Attentats de Paris : quand Abdeslam évoquait son "bon ami" Abaaoud

L'enquête révèle les liens étroits entre Salah Abdeslam, en fuite depuis les attentats de Paris, et Abdelhamid Abaaoud, organisateur présumé des attaques.

Le jihadiste belge Abdelhamid Abaaoud, dit Abou Omar Al-Baljiki, dans une photo publiée en février 2015 par le magazine \"Dabiq\", organe officiel de l\'Etat islamique.
Le jihadiste belge Abdelhamid Abaaoud, dit Abou Omar Al-Baljiki, dans une photo publiée en février 2015 par le magazine "Dabiq", organe officiel de l'Etat islamique. (- / DABIQ)
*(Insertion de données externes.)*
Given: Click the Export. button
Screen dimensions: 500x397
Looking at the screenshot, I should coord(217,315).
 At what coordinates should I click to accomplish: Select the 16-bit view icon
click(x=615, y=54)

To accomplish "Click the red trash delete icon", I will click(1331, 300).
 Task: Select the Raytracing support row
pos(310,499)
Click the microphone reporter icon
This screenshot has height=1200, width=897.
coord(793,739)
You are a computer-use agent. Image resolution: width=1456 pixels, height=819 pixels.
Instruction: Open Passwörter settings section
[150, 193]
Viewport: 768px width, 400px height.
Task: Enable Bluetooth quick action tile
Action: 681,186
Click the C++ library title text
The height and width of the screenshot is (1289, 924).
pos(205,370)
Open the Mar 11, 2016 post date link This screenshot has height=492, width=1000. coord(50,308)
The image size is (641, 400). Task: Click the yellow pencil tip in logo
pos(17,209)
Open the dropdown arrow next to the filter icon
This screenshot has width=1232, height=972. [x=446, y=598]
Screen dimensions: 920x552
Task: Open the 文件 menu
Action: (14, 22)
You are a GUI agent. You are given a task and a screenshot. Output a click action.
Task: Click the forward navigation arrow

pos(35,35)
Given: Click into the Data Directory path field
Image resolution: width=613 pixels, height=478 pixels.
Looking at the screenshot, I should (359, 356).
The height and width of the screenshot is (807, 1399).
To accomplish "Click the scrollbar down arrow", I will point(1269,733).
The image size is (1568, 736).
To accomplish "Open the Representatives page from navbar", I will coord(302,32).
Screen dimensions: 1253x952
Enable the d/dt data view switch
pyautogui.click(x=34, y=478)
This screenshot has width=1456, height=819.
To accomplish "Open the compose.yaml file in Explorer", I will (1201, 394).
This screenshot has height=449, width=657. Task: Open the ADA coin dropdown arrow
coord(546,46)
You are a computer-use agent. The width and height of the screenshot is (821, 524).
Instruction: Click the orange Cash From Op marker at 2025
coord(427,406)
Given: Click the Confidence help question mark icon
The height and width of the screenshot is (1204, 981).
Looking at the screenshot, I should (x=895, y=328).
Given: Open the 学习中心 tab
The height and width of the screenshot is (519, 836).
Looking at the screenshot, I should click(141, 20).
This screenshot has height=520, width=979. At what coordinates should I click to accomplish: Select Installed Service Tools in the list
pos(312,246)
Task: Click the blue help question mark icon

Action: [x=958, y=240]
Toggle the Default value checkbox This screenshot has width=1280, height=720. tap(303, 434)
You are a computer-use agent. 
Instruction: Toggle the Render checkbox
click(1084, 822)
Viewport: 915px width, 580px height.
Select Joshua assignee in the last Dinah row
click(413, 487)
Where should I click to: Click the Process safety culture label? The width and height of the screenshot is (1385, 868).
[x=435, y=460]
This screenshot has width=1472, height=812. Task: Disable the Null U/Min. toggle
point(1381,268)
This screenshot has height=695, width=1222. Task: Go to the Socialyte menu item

Lieutenant, logisticien, kamikaze raté, recruteur ? Le rôle exact de Salah Abdeslam, 26 ans, délinquant de Molenbeek (Belgique), reste à dessiner. Mais au-delà de son statut de probable "dixième homme" des attaques, son rôle apparaît crucial dans la genèse des attentats les plus meurtriers de l'histoire de France (130 morts), perpétrés le 13 novembre 2015. Notamment au regard de ses liens étroits avec Abdelhamid Abaaoud, mort le 18 novembre lors de l'assaut de l'appartement de Saint-Denis, où il avait trouvé refuge.

Plusieurs proches entendus par les enquêteurs ont raconté comment, jusqu'au départ d'Abaaoud en Syrie début 2013, ces deux "vrais petits voyous" faisaient "les 400 coups", "tout le temps ensemble", rapporte à l'AFP une source proche du dossier.

"En dehors du jihad, c'est quelqu'un de bien"

Fin février 2015, un mois et demi après le démantèlement de la cellule jihadiste de Verviers en Belgique dont Abaaoud était le chef, les enquêteurs belges avaient d'ailleurs entendu Abdeslam, convaincus qu'il avait été récemment en contact avec Abaaoud, cible prioritaire des services antiterroristes européens. Pour Abdeslam, il reste "un chouette gars", qu'il connaissait depuis "plus de dix ans" avec qui il "traînait tout le temps", "un bon ami", selon la même source. Il affirme l'avoir un peu perdu de vue, dit rejeter ses actes, mais ajoute : "En dehors du jihad, c'est quelqu'un de bien."

Outre Verviers, Abaaoud est alors sous le coup d'une condamnation à vingt ans de prison pour avoir enlevé début 2014 son petit frère de 13 ans et l'avoir emmené en Syrie. Il apparaît dans les enquêtes sur plusieurs actions ou projets terroristes de ces derniers mois. Lors de son audition, Salah Abdeslam ne peut ignorer que son ami est devenu un personnage important de l'organisation de l'Etat islamique (EI).

Lui, est décrit par des proches comme un musulman "pas trop pratiquant", qui "sortait en boîte", "buvait de l'alcool et ne faisait pas sa prière". Mais la biographie récente d'Abdeslam comporte des aspects moins anodins. En 2015, il s'est rendu en Grèce, puis en Autriche ou encore en Hongrie, des pays où transite le flot des migrants venus de Syrie. Il utilise plusieurs téléphones portables et c'est lui, l'enquête l'a déjà démontré, qui a loué les voitures des terroristes. Depuis, il a disparu des radars.